» **DOCUMENT EXCERPT**
○ ○ ○ ○
This period was however by no means one of unbroken peace. Agrigentum
could not avoid participating-though in a less degree than many other cities-in
the troubles consequent on the expulsion of the Gelonian dynasty from Syracuse,
and the revolutions that followed in different parts of Sicily. Shortly afterwards
we find it engaged in hostilities with the Sicel chief Ducetius, and the conduct
of the Syracusans towards that chieftain led to a war between them and the Agrigentines,
which ended in a great defeat of the latter at the river Himera, B.C. 446. (Diod.
xi. 76, 91, xii. 8.) We find also obscure notices of internal dissensions, which
were allayed by the wisdom and moderation of Empedocles. (Diog. Laert. viii. 2.
§ 64-67.) On occasion of the great Athenian expedition to Sicily in B.C. 415,
Agrigentum maintained a strict neutrality, and not only declined sending auxiliaries
to either party but refused to allow a passage through their territory to those
of other cities. And even when the tide of fortune had turned decidedly against
the Athenians, all the efforts of the Syracusan partisans within the walls of
Agrigentum failed in inducing their fellow-citizens to declare for the victorious
party. (Thuc. vii. 32, 33, 46, 50, 58.)
A more formidable danger was at hand. The Carthaginians, whose intervention
was invoked by the Segestans, were contented in their first expedition (B.C. 409)
○ ○ ○ ○
» **EXERCISE TASKS**
**1)** List every year that the passage on Agrigentum gives with the label "B.C."
**2)** Set down the passage on Agrigentum word for word, starting with "This period was" and going on through "Laert. viii. 2.".
The records that come next are separate material and have no connection to the passage on Agrigentum.

» **RECORDS SUPPLIED**
○ ○ ○ ○
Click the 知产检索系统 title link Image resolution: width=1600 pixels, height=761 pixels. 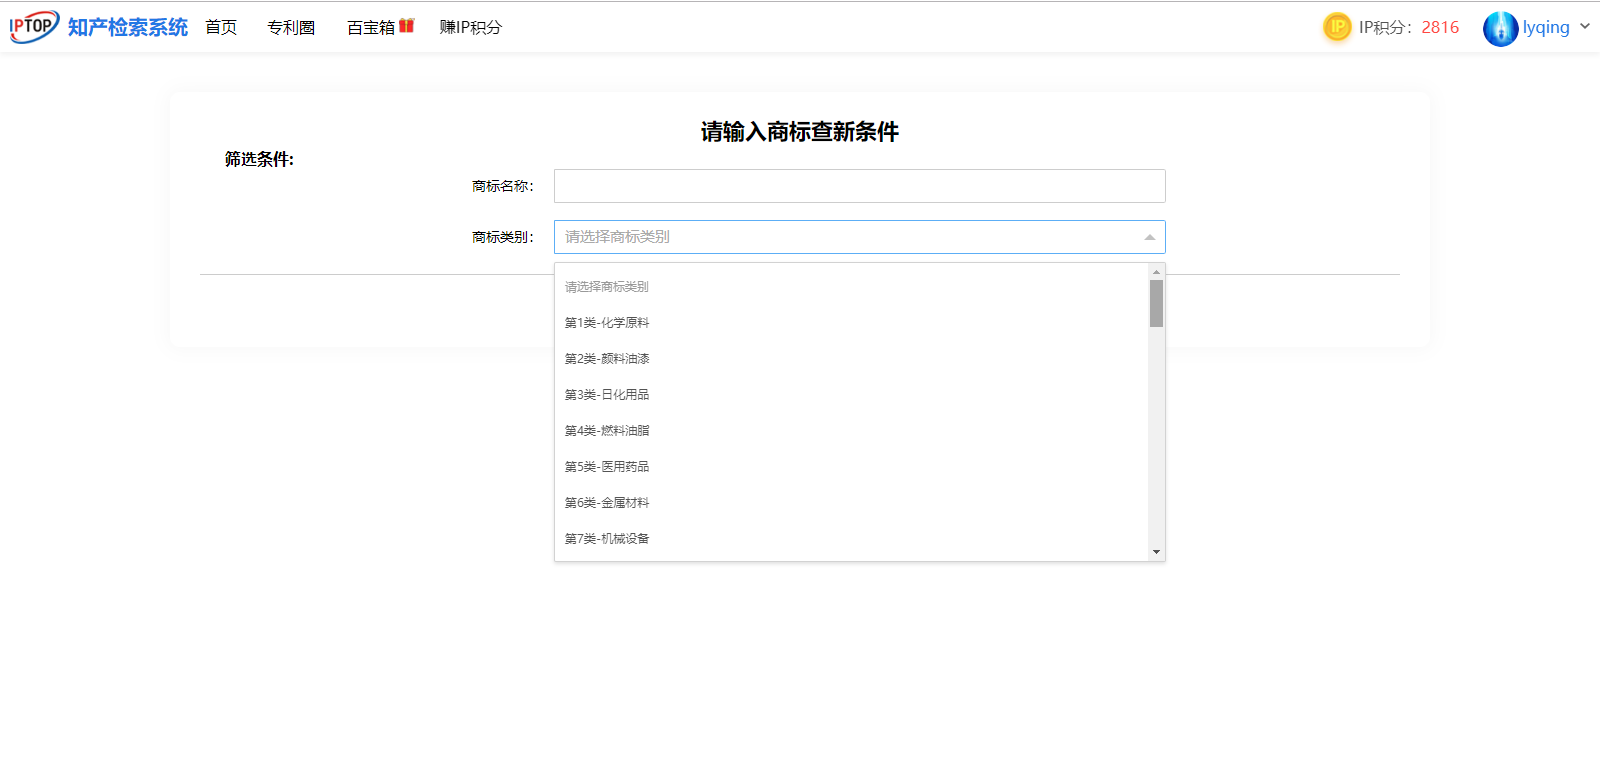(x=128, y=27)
○ ○ ○ ○
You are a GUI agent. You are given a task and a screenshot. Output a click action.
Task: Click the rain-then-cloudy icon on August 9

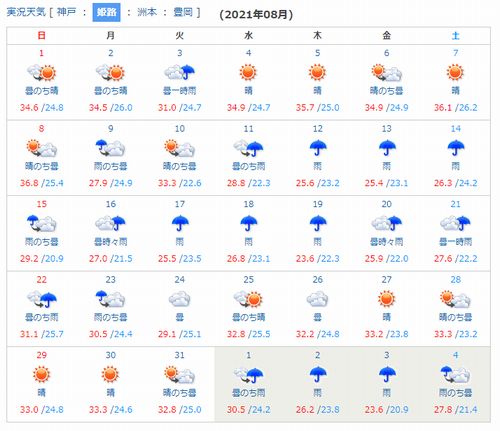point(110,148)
○ ○ ○ ○
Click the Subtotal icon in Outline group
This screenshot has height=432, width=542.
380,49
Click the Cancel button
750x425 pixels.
○ ○ ○ ○
» **THE RESPONSES**
**1)** B.C. 446, B.C. 415, B.C. 409

**2)**
This period was however by no means one of unbroken peace. Agrigentum
could not avoid participating-though in a less degree than many other cities-in
the troubles consequent on the expulsion of the Gelonian dynasty from Syracuse,
and the revolutions that followed in different parts of Sicily. Shortly afterwards
we find it engaged in hostilities with the Sicel chief Ducetius, and the conduct
of the Syracusans towards that chieftain led to a war between them and the Agrigentines,
which ended in a great defeat of the latter at the river Himera, B.C. 446. (Diod.
xi. 76, 91, xii. 8.) We find also obscure notices of internal dissensions, which
were allayed by the wisdom and moderation of Empedocles. (Diog. Laert. viii. 2.